ENTRIES SHOWN section start

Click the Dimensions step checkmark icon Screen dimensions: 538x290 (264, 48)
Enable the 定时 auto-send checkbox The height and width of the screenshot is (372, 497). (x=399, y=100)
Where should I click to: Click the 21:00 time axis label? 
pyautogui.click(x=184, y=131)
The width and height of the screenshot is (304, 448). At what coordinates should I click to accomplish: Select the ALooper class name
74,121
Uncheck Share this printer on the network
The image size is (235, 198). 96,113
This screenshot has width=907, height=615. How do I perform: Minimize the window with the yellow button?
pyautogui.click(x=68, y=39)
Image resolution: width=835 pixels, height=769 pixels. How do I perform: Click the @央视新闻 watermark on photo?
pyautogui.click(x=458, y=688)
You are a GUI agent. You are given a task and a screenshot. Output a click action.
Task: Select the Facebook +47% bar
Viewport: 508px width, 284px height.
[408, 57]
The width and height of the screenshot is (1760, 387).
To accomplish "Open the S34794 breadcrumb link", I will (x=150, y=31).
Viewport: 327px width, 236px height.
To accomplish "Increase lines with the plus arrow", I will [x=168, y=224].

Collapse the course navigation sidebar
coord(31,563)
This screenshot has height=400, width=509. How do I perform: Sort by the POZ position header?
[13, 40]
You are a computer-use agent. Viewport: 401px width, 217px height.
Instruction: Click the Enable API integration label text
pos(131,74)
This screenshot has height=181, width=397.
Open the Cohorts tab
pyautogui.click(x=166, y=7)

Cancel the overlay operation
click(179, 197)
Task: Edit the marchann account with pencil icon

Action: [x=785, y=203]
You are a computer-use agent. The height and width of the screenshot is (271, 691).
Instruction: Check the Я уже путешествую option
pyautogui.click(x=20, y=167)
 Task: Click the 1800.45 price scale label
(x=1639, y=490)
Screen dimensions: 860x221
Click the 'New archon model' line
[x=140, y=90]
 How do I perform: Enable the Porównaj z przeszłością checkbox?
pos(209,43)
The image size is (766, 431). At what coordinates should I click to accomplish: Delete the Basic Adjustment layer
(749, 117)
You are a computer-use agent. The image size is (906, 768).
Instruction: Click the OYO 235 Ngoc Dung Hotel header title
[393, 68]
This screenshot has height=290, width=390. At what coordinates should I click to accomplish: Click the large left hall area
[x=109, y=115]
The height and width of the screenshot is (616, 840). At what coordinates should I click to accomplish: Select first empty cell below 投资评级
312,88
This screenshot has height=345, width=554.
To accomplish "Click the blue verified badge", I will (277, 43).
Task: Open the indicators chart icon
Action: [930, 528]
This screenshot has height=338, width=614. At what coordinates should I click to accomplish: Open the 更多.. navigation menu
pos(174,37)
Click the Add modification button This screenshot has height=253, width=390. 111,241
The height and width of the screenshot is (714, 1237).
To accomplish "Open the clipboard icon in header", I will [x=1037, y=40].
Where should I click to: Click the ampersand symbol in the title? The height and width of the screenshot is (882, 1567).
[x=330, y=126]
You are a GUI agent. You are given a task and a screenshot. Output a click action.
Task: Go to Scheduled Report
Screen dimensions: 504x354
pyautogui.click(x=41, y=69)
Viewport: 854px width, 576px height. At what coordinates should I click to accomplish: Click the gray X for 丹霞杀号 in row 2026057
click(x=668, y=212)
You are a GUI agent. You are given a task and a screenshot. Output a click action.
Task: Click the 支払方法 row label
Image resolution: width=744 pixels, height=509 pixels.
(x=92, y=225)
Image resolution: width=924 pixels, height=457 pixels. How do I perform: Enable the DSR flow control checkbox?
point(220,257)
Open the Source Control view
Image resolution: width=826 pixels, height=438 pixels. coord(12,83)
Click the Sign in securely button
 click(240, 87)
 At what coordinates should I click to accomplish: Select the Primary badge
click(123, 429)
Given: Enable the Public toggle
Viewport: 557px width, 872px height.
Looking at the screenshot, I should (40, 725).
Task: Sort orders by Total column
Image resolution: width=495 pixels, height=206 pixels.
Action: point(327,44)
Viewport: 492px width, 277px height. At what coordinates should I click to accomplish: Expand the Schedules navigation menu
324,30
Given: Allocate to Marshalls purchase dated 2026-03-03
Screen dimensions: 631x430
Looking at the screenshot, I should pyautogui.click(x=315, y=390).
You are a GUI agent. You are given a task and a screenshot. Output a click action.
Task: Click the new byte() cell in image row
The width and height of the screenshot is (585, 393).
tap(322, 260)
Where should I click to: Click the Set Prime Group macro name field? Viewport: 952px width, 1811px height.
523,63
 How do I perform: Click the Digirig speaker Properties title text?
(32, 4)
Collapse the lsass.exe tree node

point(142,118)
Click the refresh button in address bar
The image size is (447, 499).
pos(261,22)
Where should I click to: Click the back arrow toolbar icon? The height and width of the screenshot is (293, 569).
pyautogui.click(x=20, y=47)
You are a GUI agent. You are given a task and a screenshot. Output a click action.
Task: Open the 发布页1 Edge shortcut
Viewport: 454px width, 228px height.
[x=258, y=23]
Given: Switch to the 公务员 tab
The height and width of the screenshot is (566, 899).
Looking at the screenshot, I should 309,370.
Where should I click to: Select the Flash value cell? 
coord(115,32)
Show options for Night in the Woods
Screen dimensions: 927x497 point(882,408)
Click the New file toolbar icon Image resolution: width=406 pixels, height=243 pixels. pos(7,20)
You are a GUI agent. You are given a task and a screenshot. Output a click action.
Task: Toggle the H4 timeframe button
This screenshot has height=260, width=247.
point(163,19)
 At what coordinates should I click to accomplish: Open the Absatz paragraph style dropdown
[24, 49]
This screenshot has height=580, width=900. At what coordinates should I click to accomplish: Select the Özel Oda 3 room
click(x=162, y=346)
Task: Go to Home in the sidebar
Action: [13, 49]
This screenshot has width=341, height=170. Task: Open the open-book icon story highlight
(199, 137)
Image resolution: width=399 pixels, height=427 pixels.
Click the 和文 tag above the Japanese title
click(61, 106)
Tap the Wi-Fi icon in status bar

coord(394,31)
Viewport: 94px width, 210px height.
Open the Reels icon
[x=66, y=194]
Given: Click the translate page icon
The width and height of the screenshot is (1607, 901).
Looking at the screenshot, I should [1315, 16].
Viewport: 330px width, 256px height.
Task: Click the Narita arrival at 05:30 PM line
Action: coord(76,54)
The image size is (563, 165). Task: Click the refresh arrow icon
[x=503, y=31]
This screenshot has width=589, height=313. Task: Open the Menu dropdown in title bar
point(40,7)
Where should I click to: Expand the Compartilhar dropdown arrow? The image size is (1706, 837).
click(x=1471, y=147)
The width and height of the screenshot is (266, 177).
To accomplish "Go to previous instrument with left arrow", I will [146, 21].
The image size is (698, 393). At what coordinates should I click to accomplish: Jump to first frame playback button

ENTRIES SHOWN section end

TASK TO COMPLETE – Please filter the data down to the lines containing the word "computer".

EXERCISE ANSWER –
You are a computer-use agent. Viewport: 401px width, 217px height.
You are a computer-use agent. The height and width of the screenshot is (271, 691).
You are a computer-use agent. The image size is (906, 768).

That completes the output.